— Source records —
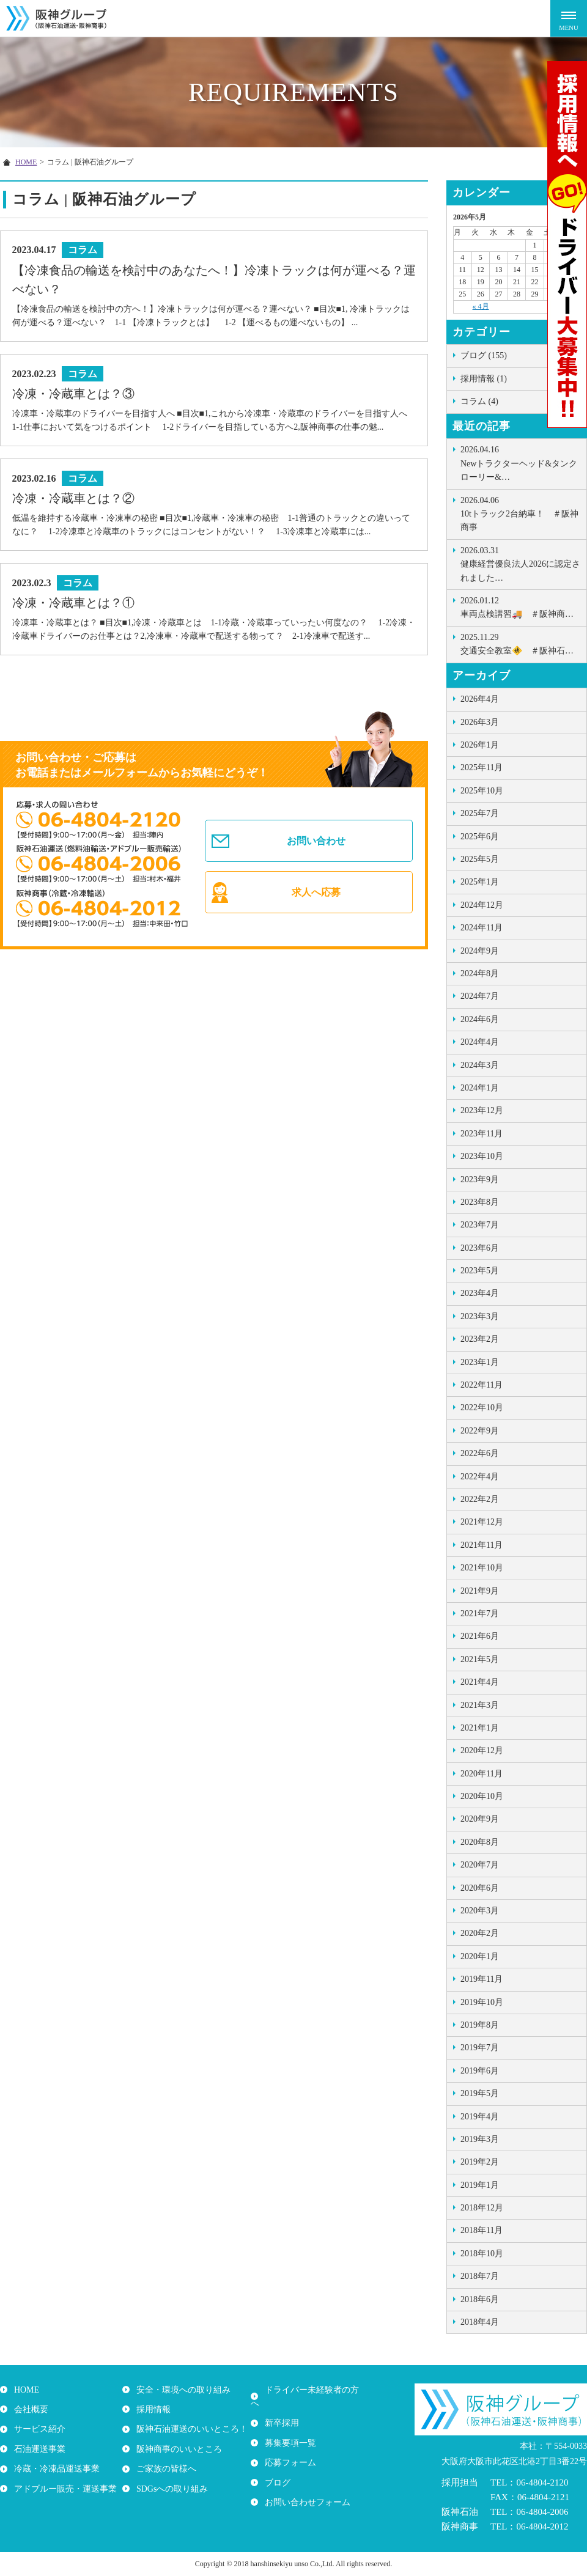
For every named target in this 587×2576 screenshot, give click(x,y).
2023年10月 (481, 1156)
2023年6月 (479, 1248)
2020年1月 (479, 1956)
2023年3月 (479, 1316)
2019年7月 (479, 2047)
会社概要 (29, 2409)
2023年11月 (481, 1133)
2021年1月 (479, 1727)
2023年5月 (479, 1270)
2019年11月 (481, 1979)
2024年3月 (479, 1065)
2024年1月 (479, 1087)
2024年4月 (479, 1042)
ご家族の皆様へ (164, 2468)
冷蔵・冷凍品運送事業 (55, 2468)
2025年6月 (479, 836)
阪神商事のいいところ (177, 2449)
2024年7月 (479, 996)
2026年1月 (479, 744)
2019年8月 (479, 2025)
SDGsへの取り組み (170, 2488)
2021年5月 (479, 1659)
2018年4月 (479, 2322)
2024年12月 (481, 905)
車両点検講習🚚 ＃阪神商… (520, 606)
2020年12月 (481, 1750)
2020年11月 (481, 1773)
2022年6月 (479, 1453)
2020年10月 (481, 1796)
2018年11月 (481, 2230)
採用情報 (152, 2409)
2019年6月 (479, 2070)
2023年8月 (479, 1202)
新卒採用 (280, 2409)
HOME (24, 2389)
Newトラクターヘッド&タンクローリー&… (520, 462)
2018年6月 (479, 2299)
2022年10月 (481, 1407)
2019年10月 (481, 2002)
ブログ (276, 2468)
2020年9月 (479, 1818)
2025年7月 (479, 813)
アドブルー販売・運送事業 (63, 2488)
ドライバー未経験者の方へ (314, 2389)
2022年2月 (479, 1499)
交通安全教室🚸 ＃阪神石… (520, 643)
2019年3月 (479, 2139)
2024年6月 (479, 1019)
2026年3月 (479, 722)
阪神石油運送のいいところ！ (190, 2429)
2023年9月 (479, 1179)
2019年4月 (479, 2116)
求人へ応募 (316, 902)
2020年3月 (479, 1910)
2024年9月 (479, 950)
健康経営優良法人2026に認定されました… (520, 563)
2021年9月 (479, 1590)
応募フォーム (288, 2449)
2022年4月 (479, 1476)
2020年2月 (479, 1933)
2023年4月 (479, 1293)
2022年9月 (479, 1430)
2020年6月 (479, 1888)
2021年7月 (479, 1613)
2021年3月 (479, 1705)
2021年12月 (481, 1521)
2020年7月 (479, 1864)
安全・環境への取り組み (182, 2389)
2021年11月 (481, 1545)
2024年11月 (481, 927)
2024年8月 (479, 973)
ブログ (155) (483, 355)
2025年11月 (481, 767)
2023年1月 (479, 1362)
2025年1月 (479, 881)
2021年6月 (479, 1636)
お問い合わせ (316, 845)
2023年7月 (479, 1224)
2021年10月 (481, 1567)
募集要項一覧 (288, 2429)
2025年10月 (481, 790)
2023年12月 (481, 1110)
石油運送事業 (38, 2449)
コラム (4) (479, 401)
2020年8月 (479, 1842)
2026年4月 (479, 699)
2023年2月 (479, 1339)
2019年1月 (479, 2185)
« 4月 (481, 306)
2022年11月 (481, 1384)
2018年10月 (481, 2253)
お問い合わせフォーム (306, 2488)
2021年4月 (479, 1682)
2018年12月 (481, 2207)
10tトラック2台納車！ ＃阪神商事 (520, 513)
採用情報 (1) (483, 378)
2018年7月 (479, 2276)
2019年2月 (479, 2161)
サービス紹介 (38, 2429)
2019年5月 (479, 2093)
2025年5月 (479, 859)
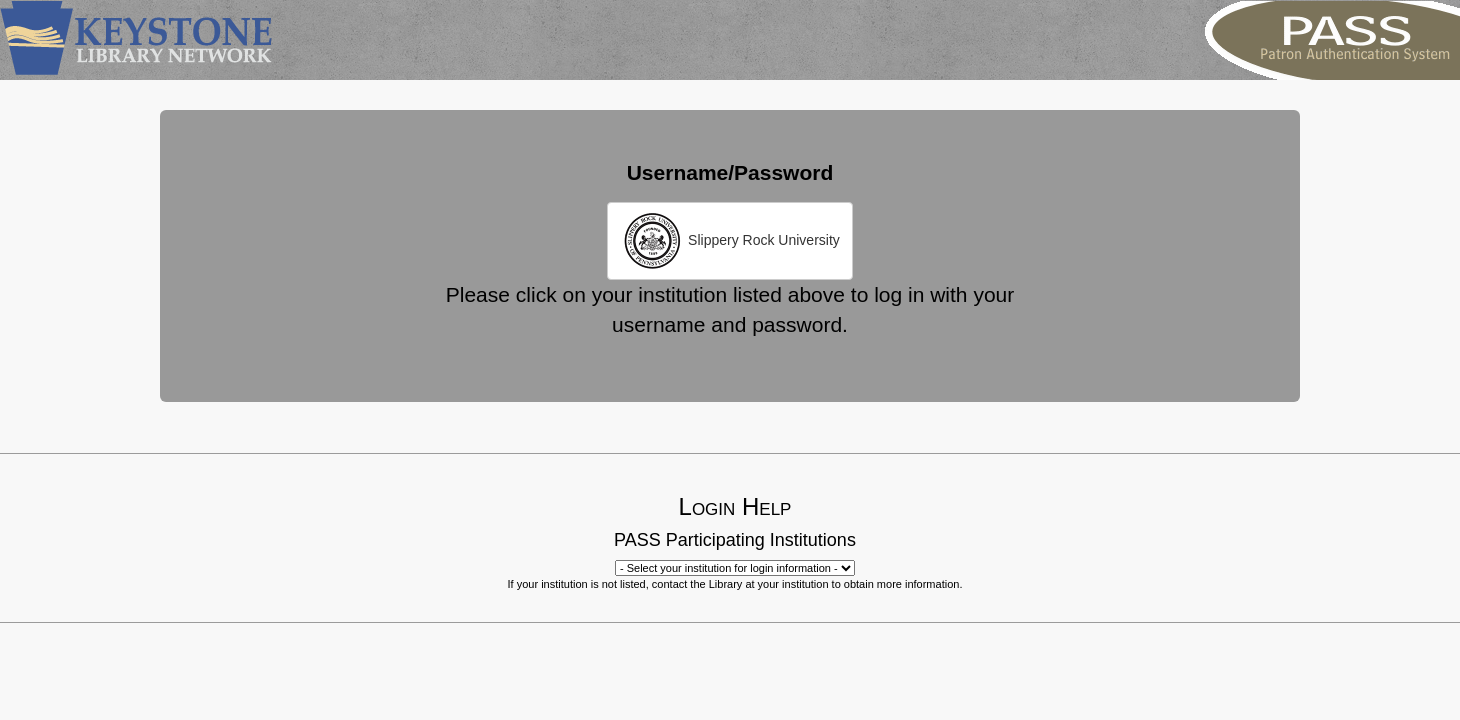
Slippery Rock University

— Objective —
Copy each line of the records above word for word, leaving out the pictures.

— Answer to the exercise —
For every named target in this 587×2576 screenshot, give click(x,y).
2023年10月 (481, 1156)
2023年6月 (479, 1248)
2020年1月 (479, 1956)
2023年3月 (479, 1316)
2019年7月 (479, 2047)
会社概要 (29, 2409)
2023年11月 (481, 1133)
2021年1月 (479, 1727)
2023年5月 (479, 1270)
2019年11月 (481, 1979)
2024年3月 (479, 1065)
2024年1月 (479, 1087)
2024年4月 (479, 1042)
ご家族の皆様へ (164, 2468)
冷蔵・冷凍品運送事業 (55, 2468)
2025年6月 (479, 836)
阪神商事のいいところ (177, 2449)
2024年7月 (479, 996)
2026年1月 (479, 744)
2019年8月 (479, 2025)
SDGsへの取り組み (170, 2488)
2021年5月 (479, 1659)
2018年4月 (479, 2322)
2024年12月 (481, 905)
車両点検講習🚚 ＃阪神商… (520, 606)
2020年12月 (481, 1750)
2020年11月 (481, 1773)
2022年6月 (479, 1453)
2020年10月 (481, 1796)
2018年11月 (481, 2230)
採用情報 (152, 2409)
2019年6月 (479, 2070)
2023年8月 (479, 1202)
新卒採用 (280, 2409)
HOME (24, 2389)
Newトラクターヘッド&タンクローリー&… (520, 462)
2018年6月 (479, 2299)
2022年10月 (481, 1407)
2019年10月 (481, 2002)
ブログ (276, 2468)
2020年9月 (479, 1818)
2025年7月 (479, 813)
アドブルー販売・運送事業 (63, 2488)
ドライバー未経験者の方へ (314, 2389)
2022年2月 (479, 1499)
交通安全教室🚸 ＃阪神石… (520, 643)
2019年3月 (479, 2139)
2024年6月 (479, 1019)
2026年3月 (479, 722)
阪神石油運送のいいところ！ (190, 2429)
2023年9月 (479, 1179)
2019年4月 (479, 2116)
求人へ応募 (316, 902)
2020年3月 (479, 1910)
2024年9月 (479, 950)
健康経営優良法人2026に認定されました… (520, 563)
2021年9月 (479, 1590)
応募フォーム (288, 2449)
2022年4月 (479, 1476)
2020年2月 (479, 1933)
2023年4月 (479, 1293)
2022年9月 (479, 1430)
2020年6月 (479, 1888)
2021年7月 (479, 1613)
2021年3月 (479, 1705)
2021年12月 (481, 1521)
2020年7月 (479, 1864)
安全・環境への取り組み (182, 2389)
2021年11月 (481, 1545)
2024年11月 (481, 927)
2024年8月 (479, 973)
ブログ (155) (483, 355)
2025年11月 (481, 767)
2023年1月 (479, 1362)
2025年1月 (479, 881)
2021年6月 (479, 1636)
お問い合わせ (316, 845)
2023年7月 (479, 1224)
2021年10月 (481, 1567)
募集要項一覧 (288, 2429)
2025年10月 (481, 790)
2023年12月 (481, 1110)
石油運送事業 (38, 2449)
コラム (4) (479, 401)
2020年8月 (479, 1842)
2026年4月 (479, 699)
2023年2月 (479, 1339)
2019年1月 (479, 2185)
« 4月 (481, 306)
2022年11月 (481, 1384)
2018年10月 (481, 2253)
お問い合わせフォーム (306, 2488)
2021年4月 (479, 1682)
2018年12月 (481, 2207)
10tトラック2台納車！ ＃阪神商事 (520, 513)
採用情報 (1) (483, 378)
2018年7月 (479, 2276)
2019年2月 (479, 2161)
サービス紹介 (38, 2429)
2019年5月 (479, 2093)
2025年5月 (479, 859)
Slippery Rock University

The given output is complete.